There’s nothing intrinsically spooky about any destination other than the history and stories that are told about them. I toured a legendary haunted house in Savannah, Georgia, the creepy cells of the Old Melbourne Gaol, and a bizarre human bone church in the central Czech Republic. Far more disturbing were sites of human atrocities in Cambodia and Poland. Crooked Bush sits on an entirely different branch of the Spooky Destination tree.
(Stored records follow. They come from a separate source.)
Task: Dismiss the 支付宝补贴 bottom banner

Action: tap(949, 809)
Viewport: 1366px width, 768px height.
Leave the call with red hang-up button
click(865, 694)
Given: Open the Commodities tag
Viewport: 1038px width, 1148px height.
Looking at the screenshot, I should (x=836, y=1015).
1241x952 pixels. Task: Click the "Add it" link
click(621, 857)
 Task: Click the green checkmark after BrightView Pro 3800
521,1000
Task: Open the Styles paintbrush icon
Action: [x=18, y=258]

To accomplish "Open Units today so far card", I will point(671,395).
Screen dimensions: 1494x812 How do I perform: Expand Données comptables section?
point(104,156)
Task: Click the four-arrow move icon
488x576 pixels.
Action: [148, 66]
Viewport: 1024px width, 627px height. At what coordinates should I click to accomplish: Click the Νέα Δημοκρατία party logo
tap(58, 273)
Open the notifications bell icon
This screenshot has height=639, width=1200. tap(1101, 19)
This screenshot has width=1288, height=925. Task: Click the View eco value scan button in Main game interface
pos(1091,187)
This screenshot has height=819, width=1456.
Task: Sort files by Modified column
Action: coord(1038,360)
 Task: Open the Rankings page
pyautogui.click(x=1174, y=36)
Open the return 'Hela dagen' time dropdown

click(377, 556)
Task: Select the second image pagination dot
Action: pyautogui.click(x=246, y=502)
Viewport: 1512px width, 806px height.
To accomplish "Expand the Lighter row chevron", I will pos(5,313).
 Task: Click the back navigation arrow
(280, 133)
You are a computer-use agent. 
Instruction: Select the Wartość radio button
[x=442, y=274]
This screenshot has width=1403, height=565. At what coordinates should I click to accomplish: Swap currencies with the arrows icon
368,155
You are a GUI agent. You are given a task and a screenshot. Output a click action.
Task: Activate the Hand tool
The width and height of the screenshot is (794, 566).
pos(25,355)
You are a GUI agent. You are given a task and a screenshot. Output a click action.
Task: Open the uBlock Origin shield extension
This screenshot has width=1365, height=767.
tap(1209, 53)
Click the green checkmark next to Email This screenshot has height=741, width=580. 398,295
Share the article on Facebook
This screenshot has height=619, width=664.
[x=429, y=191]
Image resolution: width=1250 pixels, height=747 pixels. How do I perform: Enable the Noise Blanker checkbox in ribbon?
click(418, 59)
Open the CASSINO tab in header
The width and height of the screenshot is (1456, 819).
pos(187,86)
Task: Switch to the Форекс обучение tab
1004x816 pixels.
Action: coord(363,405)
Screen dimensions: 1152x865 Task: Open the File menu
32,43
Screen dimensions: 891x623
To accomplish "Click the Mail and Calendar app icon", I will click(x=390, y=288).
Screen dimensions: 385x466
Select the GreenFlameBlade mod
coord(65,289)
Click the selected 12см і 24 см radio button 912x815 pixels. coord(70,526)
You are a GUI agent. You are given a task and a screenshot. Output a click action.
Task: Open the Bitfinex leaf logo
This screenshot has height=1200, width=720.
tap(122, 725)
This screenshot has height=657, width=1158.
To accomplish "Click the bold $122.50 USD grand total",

This is not to say the place doesn’t radiate its own particular creepiness. As I strolled along the creaking boardwalks, the area’s energy just didn’t sit right. It was Halloween, after all, and the grove somehow felt preternaturally still in the bone-chilling breeze. Eventually, a yolk of sunset broke beneath the grey horizon, but the golden light seemed to skirt the grove altogether. My wife looked at me, and I looked and her, and we both decided our time would be better spent driving back to Saskatoon before our imaginations – and that overwhelming prairie sky – got too dark.
Crooked Bush is located about a 75-minute drive north from Saskatoon. Here are the official directions: 14.5 km W of Hafford on Hwy 40 (pass Speers to Flint Rd), 16 km N, then 2.5 km E. Watch for signs at Flint Rd and 16 km mark. Latitude: 52.86948° N, Longitude: -107.5336° W.
This explains why you might also find yourself asking a gas station attendant for directions.
Happy Halloween.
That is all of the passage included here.